Now we need to split the data frame up into 4 portions, one for each core. For this we'll use the array_split() function from NumPy, which does exactly what it says, in this case returning a list of 4 data frames:

In [28]:
planes_split = np.array_split(planes, cores)

Then we distribute the function over each data frame chunk:

In [29]:
split_work = pool.map(
    sum_squares.sum_squares_df,
    planes_split
)

Finally, we can combine the results back into one data frame, using the concat() function:

In [30]:
df = pd.concat(split_work)

We'll also need to clean up after ourselves, because we've opened multiple processes:

In [31]:
pool.close()
pool.join()

Although this is cumbersome, we could convert it to a reusable function:

In [32]:
def parallel_apply(
    df, func, cores
):
    pool = Pool(cores)
    splits = np.array_split(df, cores)
    split_work = pool.map(
        func, splits
    )
    df = pd.concat(split_work)
    pool.close()
    pool.join()

● Material provided:
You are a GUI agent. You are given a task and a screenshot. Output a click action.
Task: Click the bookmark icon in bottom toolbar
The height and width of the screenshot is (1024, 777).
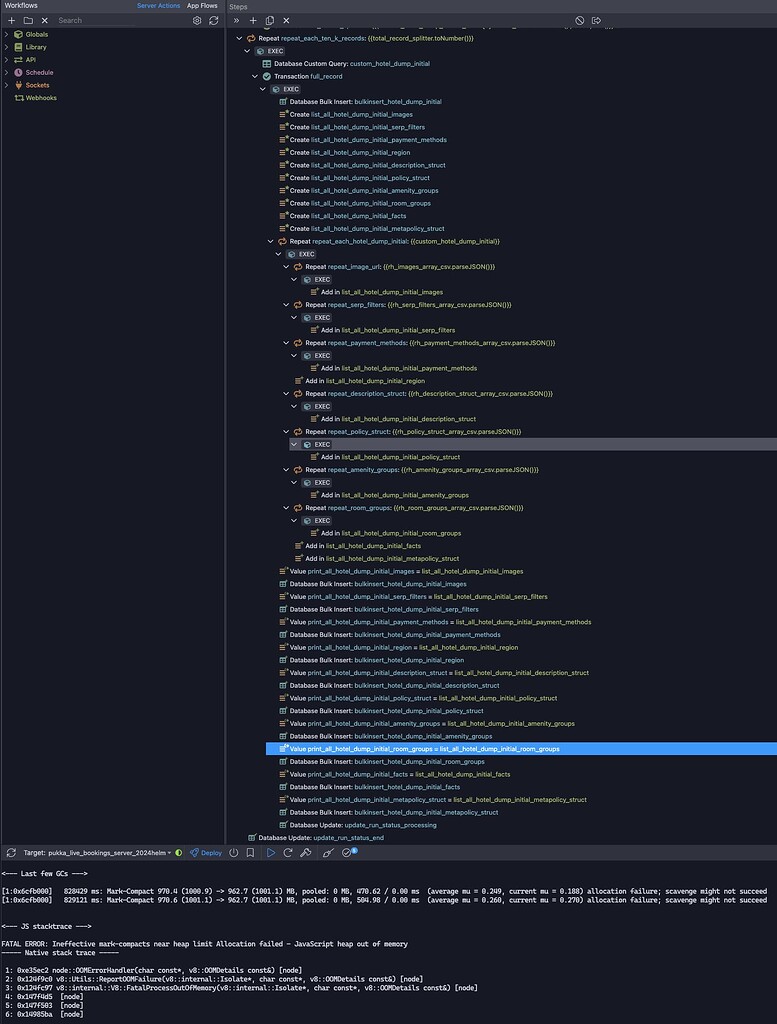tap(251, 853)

● The problem: Print the part of the text on splitting a data frame across cores that begins at the words "We'll also need" and stops after "pool = Pool(cores)". The material above plays no part in this exercise.

● Output of the task:
We'll also need to clean up after ourselves, because we've opened multiple processes:

In [31]:
pool.close()
pool.join()

Although this is cumbersome, we could convert it to a reusable function:

In [32]:
def parallel_apply(
    df, func, cores
):
    pool = Pool(cores)